Input data:
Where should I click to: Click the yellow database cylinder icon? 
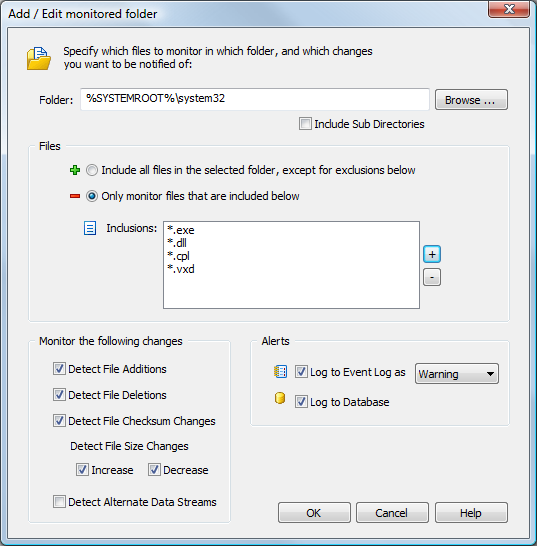point(280,398)
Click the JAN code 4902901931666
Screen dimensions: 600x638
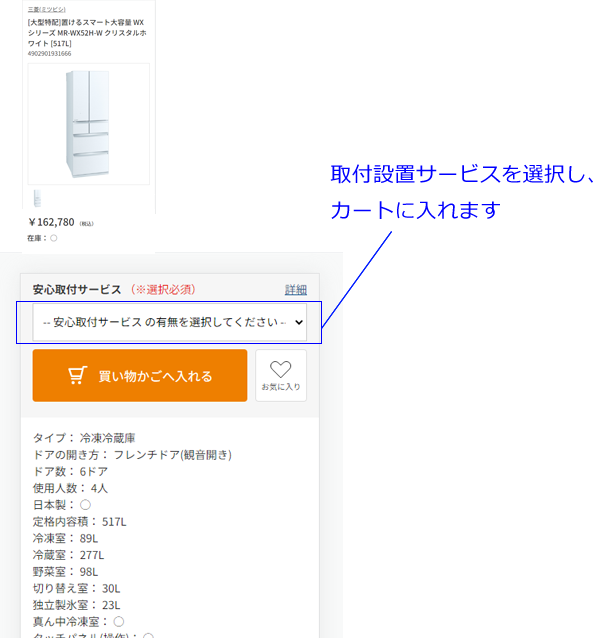click(50, 53)

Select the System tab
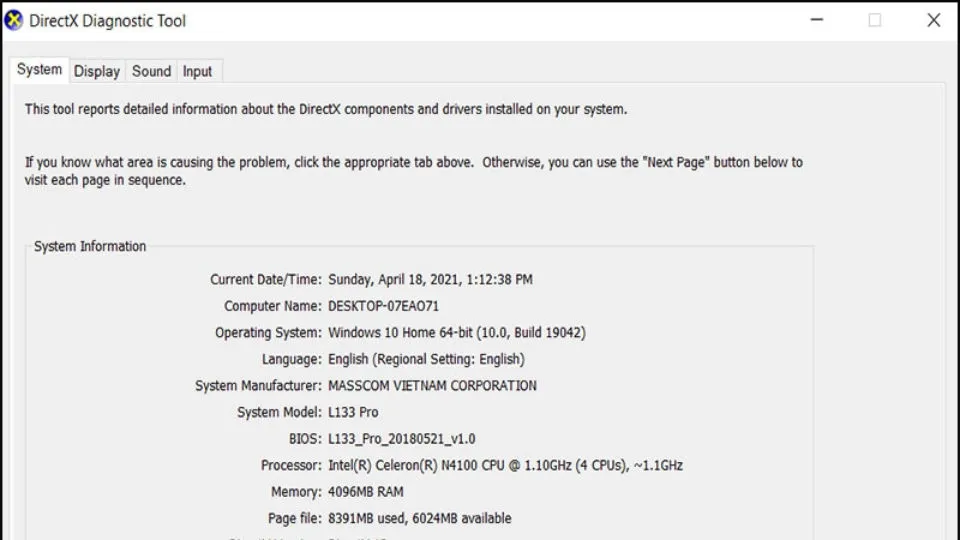[40, 70]
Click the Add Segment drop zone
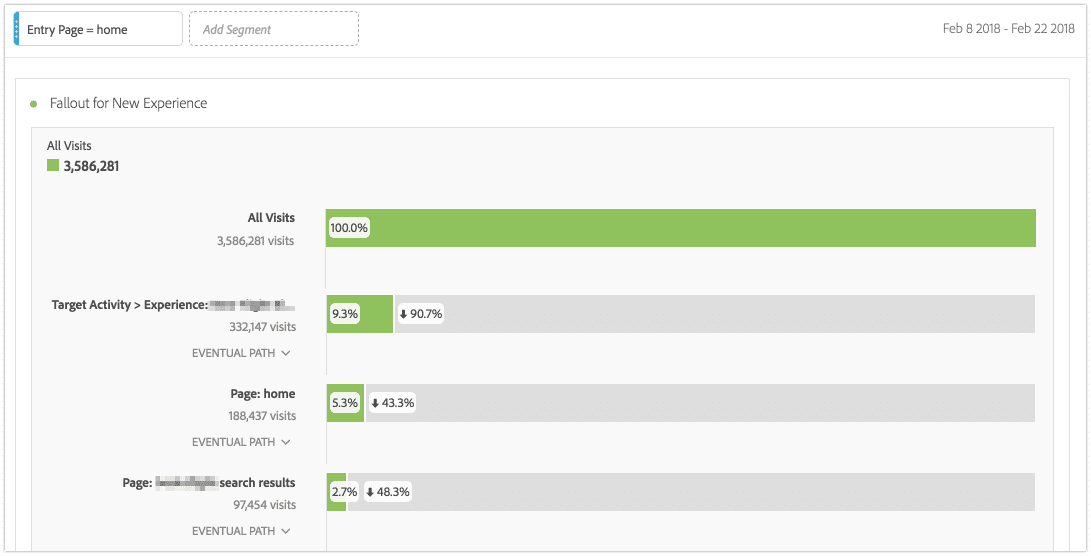The width and height of the screenshot is (1091, 556). pos(273,29)
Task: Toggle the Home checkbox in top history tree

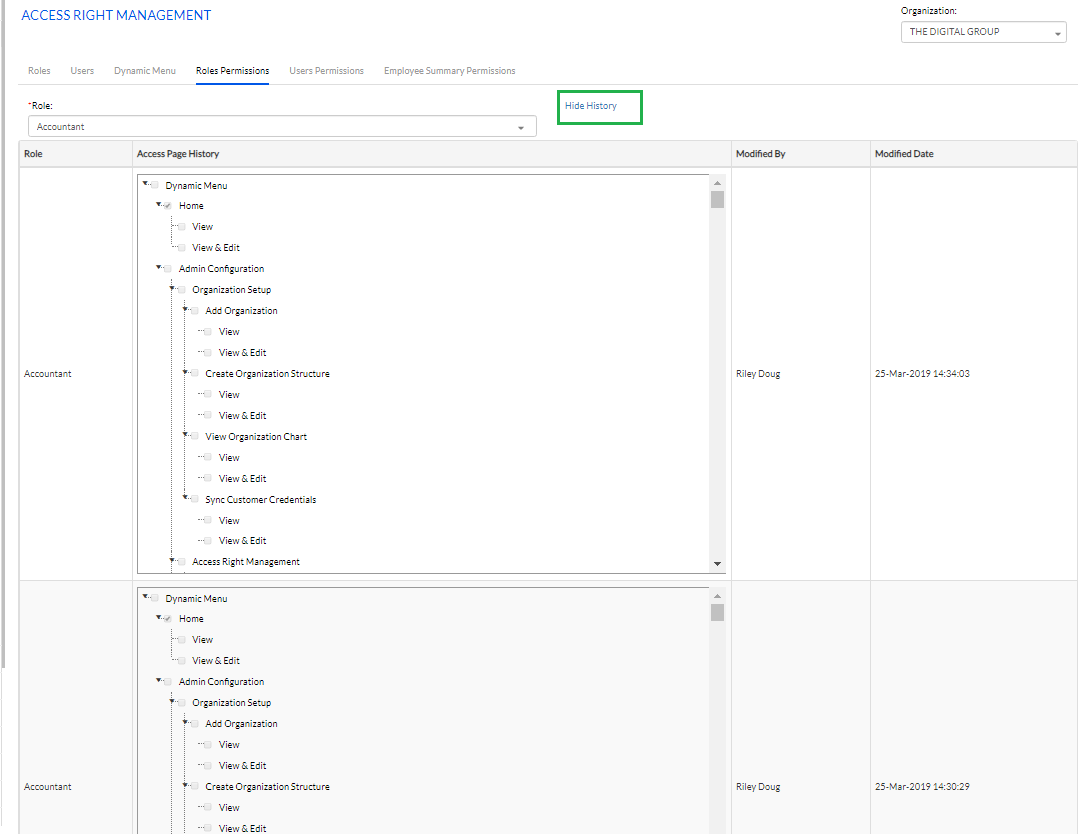Action: coord(168,206)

Task to complete: The material should be duplicated word for word, with no images included.

Exercise output:
Where should I click to: Click the yellow database cylinder icon? 
point(280,398)
Click the JAN code 4902901931666
Screen dimensions: 600x638
click(50, 53)

Select the System tab
[40, 70]
Click the Add Segment drop zone
The width and height of the screenshot is (1091, 556). pos(273,29)
Task: Toggle the Home checkbox in top history tree

Action: coord(168,206)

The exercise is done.